Definitely, I believe the current rules are corrupt in that they are anti-democratic. They place ultimate power in the hands of a few, that can and have denied discussion and consideration of proposed legislation. All committee and floor votes should be published for the sake of transparency. In addition, I am opposed to holding off legislation and then bundling of bills in the last hours of a session.
Foster care in Kansas has been and continues to be in a crisis. There has been a spike in the number of foster care children who run away from their assigned homes since the legislature passed the Hope Act under the Brownback administration. The intent of the act was to encourage families to work and be less dependent on government support. The result was taking what little safety net vulnerable families had away, and drastically increasing the number of children in an underfunded foster care system. There is a correlation between the state's denial of basic assistance for families and the increase in foster care. I am a supporter of Governor Kelley's proposed formation of a new Department of Human Services to streamline services for children and families by combining DCF, the Department for Aging and Disability Services and the juvenile services division of the Department of Corrections.

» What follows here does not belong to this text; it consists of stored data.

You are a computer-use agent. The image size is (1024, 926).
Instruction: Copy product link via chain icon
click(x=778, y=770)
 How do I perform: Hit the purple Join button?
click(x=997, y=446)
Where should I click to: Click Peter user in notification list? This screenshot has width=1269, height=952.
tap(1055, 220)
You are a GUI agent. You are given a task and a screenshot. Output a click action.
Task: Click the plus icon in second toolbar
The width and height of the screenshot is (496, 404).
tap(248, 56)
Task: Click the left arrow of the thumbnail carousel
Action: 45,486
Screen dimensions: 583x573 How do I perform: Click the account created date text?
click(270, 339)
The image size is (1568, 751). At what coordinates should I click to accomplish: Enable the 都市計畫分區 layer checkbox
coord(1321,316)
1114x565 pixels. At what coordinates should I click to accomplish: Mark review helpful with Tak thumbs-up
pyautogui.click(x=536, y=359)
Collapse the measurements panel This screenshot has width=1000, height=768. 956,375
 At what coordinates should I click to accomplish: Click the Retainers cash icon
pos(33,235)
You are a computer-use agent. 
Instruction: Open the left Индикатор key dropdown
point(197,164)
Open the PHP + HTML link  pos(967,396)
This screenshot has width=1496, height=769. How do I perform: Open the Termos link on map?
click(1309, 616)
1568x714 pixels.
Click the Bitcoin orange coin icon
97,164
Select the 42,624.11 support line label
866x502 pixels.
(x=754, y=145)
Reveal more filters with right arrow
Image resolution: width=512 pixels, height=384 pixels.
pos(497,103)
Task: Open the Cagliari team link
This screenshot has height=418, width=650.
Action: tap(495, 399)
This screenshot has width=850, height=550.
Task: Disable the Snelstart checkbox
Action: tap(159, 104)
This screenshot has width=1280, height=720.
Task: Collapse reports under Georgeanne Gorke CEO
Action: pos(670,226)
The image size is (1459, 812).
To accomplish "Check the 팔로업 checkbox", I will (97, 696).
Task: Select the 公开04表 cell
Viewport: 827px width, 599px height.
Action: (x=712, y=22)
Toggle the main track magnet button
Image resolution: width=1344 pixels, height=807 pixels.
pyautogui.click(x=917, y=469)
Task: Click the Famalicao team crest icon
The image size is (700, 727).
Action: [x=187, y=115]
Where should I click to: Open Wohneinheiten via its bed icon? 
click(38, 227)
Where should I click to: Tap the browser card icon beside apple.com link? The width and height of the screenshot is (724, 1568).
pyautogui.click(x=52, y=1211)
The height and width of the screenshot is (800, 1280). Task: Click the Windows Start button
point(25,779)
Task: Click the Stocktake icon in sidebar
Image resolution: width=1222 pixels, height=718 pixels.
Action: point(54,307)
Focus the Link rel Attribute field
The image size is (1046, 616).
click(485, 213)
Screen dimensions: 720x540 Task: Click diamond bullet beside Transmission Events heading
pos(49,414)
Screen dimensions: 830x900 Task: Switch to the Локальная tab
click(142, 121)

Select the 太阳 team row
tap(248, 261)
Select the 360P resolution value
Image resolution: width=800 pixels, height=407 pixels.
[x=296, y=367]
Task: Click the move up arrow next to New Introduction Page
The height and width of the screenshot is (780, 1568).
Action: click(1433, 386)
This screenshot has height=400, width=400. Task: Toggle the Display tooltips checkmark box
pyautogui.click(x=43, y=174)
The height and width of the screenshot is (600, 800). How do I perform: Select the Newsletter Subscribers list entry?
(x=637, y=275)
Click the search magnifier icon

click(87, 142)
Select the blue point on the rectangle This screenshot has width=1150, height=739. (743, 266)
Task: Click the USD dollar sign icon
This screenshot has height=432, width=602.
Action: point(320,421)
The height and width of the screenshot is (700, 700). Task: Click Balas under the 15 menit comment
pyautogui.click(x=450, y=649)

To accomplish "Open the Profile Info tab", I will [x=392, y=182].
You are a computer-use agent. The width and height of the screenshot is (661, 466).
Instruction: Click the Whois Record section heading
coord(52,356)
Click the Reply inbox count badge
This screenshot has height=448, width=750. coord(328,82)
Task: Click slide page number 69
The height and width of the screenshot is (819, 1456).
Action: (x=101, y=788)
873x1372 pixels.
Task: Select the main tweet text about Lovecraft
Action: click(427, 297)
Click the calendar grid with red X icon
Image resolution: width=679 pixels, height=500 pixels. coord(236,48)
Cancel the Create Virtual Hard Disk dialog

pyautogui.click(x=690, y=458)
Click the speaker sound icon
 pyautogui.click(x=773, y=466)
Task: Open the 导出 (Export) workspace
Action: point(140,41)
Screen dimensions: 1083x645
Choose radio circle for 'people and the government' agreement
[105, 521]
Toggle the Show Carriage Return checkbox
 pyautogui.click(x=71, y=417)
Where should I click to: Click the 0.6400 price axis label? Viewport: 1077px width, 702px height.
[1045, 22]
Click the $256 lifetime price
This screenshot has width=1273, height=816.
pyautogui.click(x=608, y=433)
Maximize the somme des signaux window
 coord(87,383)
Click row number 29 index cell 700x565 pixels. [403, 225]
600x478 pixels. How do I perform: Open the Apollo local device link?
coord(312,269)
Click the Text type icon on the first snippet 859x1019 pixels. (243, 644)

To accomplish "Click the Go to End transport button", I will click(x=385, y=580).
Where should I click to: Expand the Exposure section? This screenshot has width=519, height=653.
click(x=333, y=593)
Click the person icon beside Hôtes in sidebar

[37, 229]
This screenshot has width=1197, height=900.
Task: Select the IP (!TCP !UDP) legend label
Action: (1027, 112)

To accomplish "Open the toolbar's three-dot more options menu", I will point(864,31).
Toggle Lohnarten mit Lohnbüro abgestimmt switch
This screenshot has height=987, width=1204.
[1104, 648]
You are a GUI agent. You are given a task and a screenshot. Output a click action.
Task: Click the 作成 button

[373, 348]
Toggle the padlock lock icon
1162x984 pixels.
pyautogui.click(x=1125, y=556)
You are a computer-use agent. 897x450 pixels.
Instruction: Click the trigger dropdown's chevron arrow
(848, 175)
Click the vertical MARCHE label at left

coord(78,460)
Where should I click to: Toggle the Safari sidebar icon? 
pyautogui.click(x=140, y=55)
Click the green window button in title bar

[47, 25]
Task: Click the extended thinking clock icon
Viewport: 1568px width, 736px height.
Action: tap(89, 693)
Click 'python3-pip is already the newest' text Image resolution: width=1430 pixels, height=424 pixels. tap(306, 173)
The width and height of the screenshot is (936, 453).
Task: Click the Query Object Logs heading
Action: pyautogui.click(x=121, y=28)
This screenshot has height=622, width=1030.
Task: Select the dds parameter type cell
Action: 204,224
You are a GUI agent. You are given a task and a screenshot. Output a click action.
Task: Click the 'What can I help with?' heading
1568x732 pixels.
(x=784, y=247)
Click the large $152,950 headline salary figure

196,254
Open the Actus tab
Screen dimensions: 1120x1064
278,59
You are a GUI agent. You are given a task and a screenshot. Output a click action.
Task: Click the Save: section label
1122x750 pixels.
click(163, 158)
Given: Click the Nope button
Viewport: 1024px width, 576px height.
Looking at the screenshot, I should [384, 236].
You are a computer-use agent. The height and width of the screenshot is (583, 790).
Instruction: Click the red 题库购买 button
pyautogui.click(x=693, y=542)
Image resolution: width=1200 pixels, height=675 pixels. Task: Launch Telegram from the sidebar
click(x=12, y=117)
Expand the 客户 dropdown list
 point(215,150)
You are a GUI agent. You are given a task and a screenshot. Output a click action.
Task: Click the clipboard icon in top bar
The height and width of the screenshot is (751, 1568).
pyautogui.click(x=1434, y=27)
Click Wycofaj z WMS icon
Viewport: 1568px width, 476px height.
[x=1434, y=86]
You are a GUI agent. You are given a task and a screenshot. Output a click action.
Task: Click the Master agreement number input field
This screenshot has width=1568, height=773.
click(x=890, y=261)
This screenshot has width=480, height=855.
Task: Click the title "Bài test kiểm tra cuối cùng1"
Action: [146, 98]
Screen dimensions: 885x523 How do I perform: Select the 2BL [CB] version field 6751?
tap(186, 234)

First and foremost the legislature should pass a state-wide pro-equality, non discrimination statute. Although many local municipalities have recently passed ordinances that includes protection of lesbian, gay, bisexual and transgender citizens for employment, housing and public services, there is a need for such to be state-wide so that Kansas is a truly welcoming environment for all. Recently, there was a U.S. Supreme Court decision pertaining to LGBT, but it protects citizens only for employment discrimination. Legislators must recognize the humanity of everyone as they consider proposed legislation.
The current rules of the House of Representative promote a politically-polarized environment. For legislators to work together the House and the Senate need a more democratic process and rules that promote cooperation across the isle. To work in a non-polarized environment legislators must believe in win-win; rather than win-lose. Efforts must be made to develop trust and conversations that promote open discussion and honest engagement of ideas.
I am strongly in favor of a non-partisan, impartial, independent commission that would determine the boundaries of not only legislative districts but all electoral districts. In a democracy voters chose their representatives and in gerrymandered districts legislators chose their voters.